New York Times - Review: Keeping the Fires Burning at the Joyce

The excellent Bharatanatyam troupe, Ragamala Dance Company, reopens the theater to live performance with Fires of Varanasi.

Brian Seibert
September 24, 2021
Original Article

The Joyce Theater, open to audiences again, has been transformed. I don’t mean by the new seats, which look like brighter, cleaner versions of the frumpy old ones. I mean by the presence of Ragamala Dance Company, the Minneapolis-based troupe that is inaugurating the theater’s in-person fall season.

For “Fires of Varanasi: Dance of the Eternal Pilgrim,” the stage floor and backdrop are a pristine white. Over a set of wide steps at the rear hang bells at various heights. Three pools of water, shallow and rectangular, reflect light. The place is elegant and serene.

Varanasi (formerly called Benares), located on the Ganges River, is an ancient city, holy to Hindus, who travel there to be cleansed by its sacred waters or cremated after death.
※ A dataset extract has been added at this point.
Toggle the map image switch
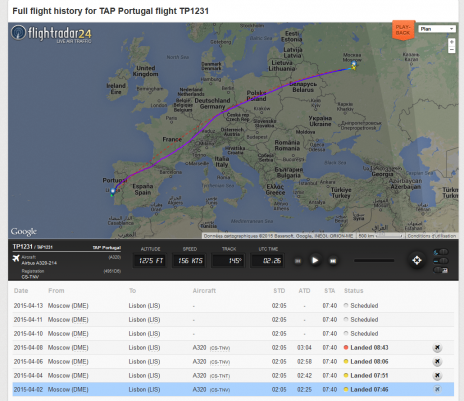The image size is (464, 401). (441, 270)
I’ve been there myself, and while I remember the spiritual light on the steps of the riverfront ghats, my American tourist recollections are mainly of sensory overload and crowds.

At the Joyce, there wasn’t much of a crowd — the theater wasn’t half full on a rainy Thursday evening. And the production, with set and lighting design by the French wizard Willy Cessa, is less about sensory overload than theatrical idealization. What the program notes call “a sacred pilgrimage which seeks the mystical connection between the divine and the human,” I approach as a secular viewer, seeking aesthetic transcendence. By the end of the show’s 90 minutes, I found some.
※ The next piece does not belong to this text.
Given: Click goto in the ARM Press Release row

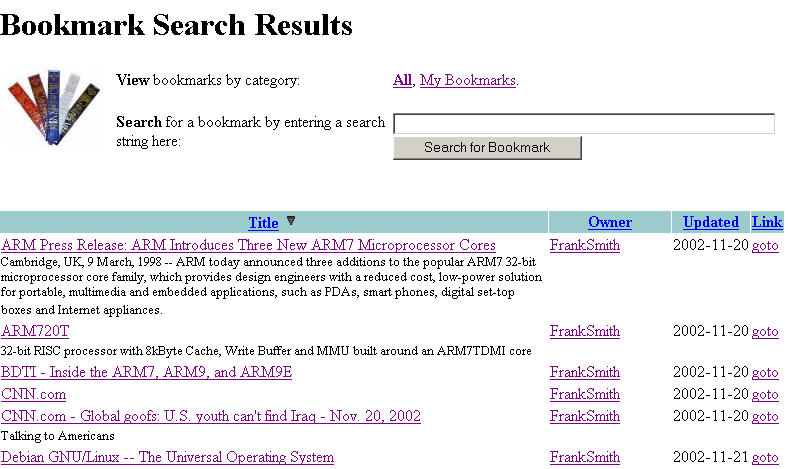Looking at the screenshot, I should coord(765,246).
Ragamala, directed by the mother-daughter team of Ranee and Aparna Ramaswamy, is an excellent company. Their devotion to the Bharatanatyam style and to treating that lineage as a living language is always radiantly clear. Even while dancing to a recorded score, as here, they embody the music (by Prema Ramamurthy, among others) with integrity.

Ranee, the mother, is a master of abhinaya, the aspect of classical Indian dance that’s most like mime. When she takes center stage to mutely recount the myth of the Ganges falling from heaven, you know you’re in the eloquent hands of a great storyteller, even if you don’t understand the language. And when she’s accompanied by the extraordinary Karnatik vocalist T.M. Krishna, whose lower range tunnels subterranean caverns, her careful art glimmers with some of the strangeness of the divine.

Aparna Ramaswamy is a dancer of high clarity and precision, and at the end of the show, when she appeared in the dancing form of the god Shiva, she gave me the shivers. Her younger sister, Ashwini, more flirtatious and springy, woke up the show in the middle.